PROBLEM DESCRIPTION:
Omitting every picture, copy the lines from the one that contains "You are a computer-use" through the last line of the records below, exactly and with nothing added.

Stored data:

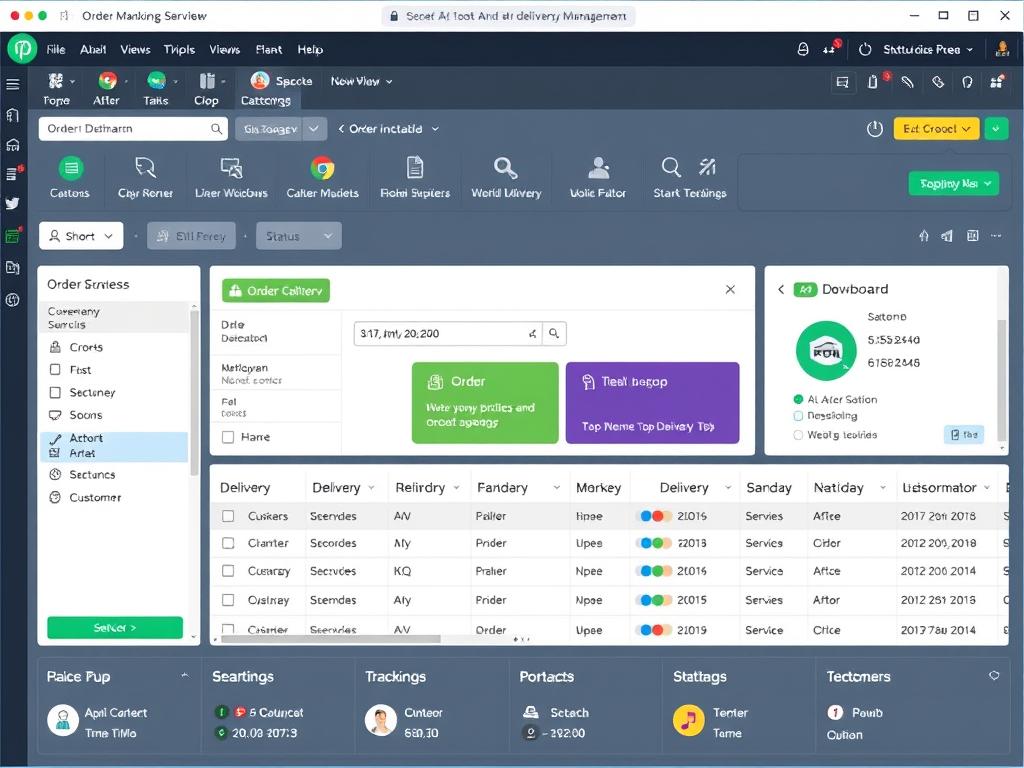Click the Volic Faltor person icon
1024x768 pixels.
(598, 168)
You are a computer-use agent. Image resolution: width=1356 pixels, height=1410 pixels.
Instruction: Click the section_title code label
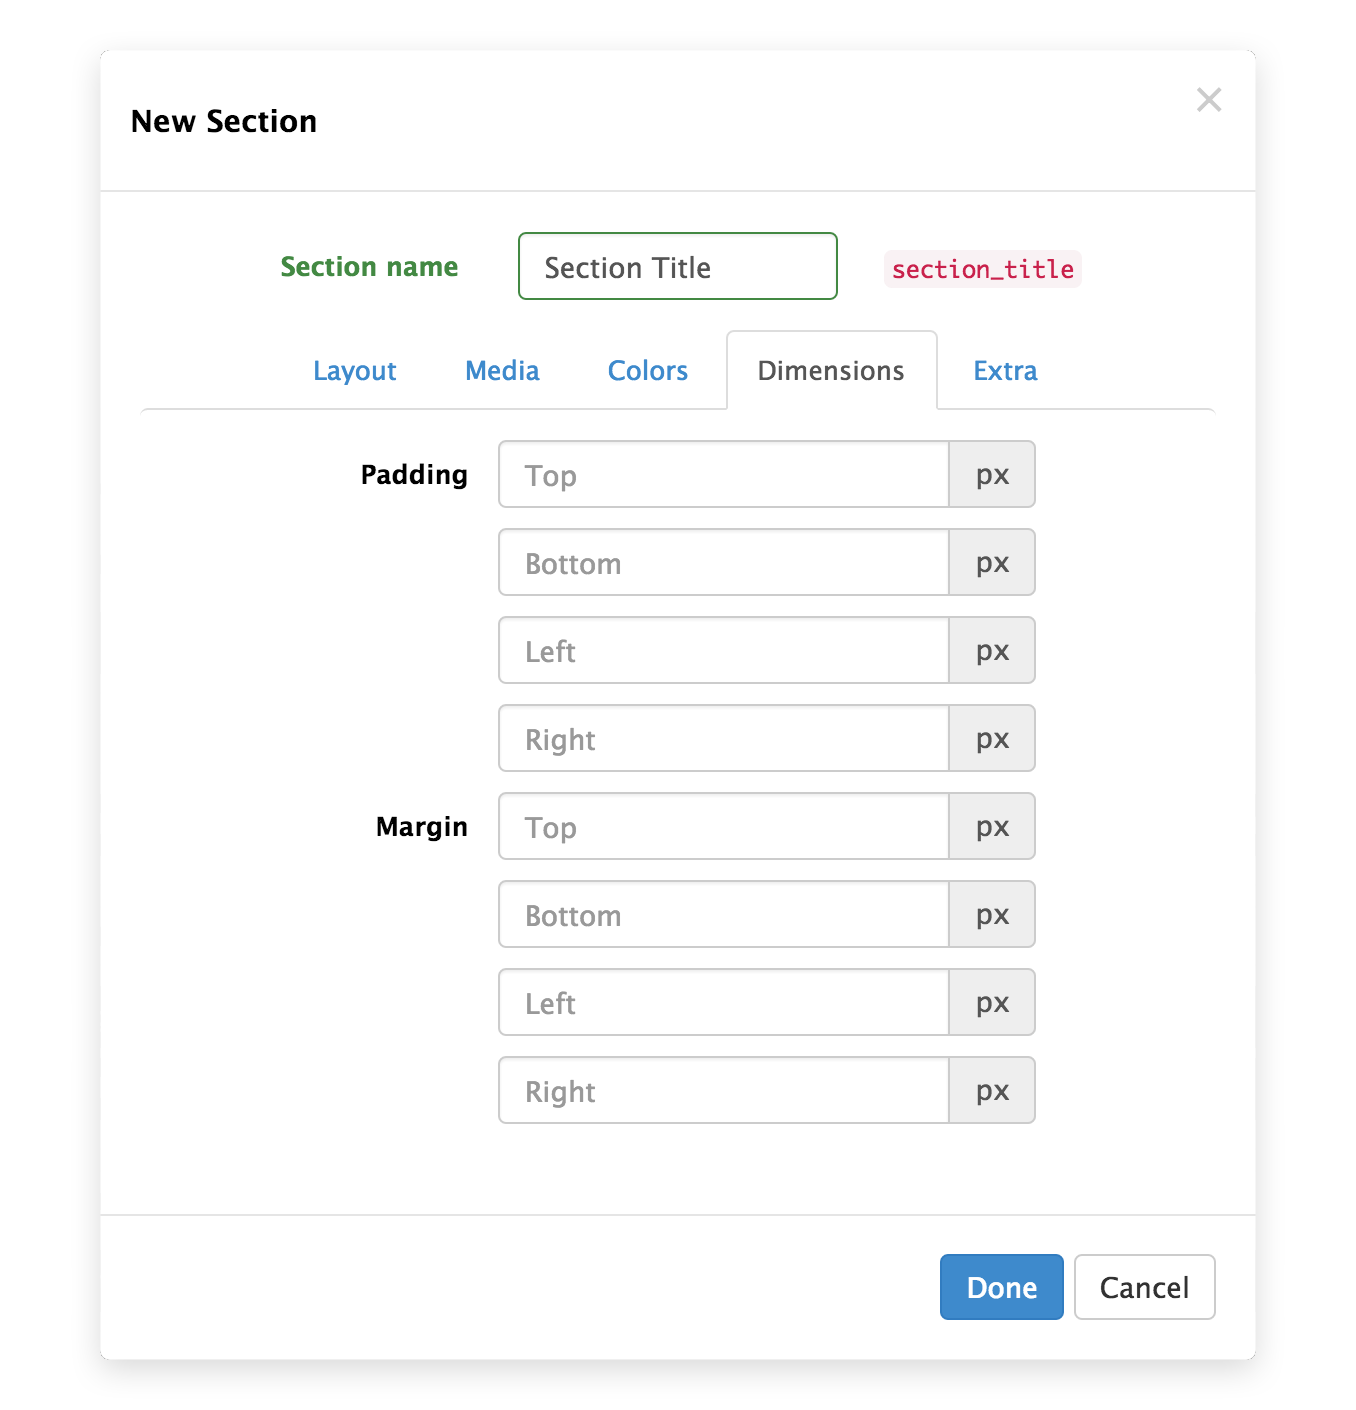[x=982, y=269]
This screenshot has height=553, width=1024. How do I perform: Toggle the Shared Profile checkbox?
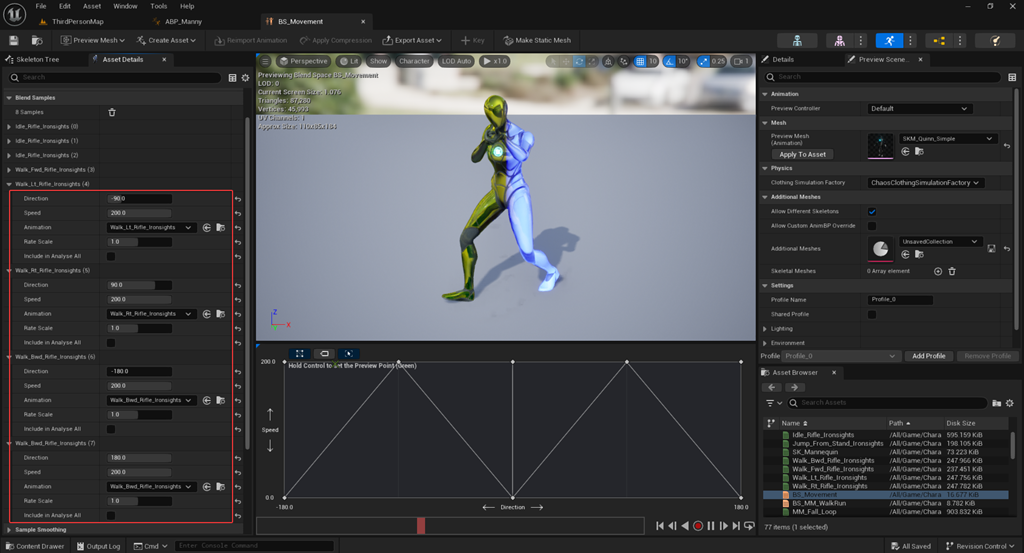point(872,314)
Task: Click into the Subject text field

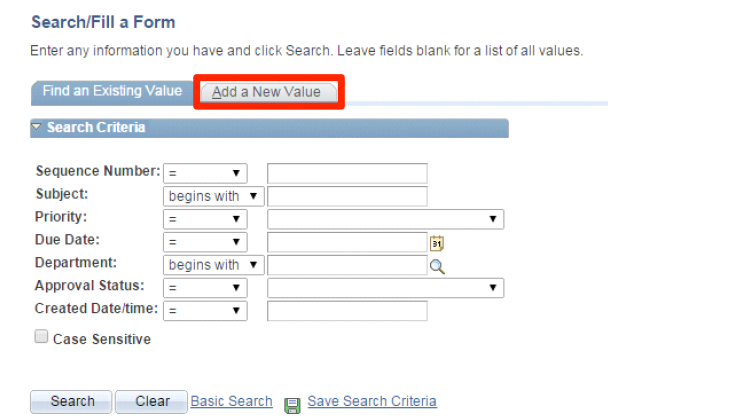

RESPONSE TO THIS TASK:
You are a computer-use agent. Image resolution: width=1356 pixels, height=1410 pixels.
Instruction: Click the section_title code label
[x=982, y=269]
This screenshot has height=553, width=1024. How do I perform: Toggle the Shared Profile checkbox?
point(872,314)
Task: Click into the Subject text field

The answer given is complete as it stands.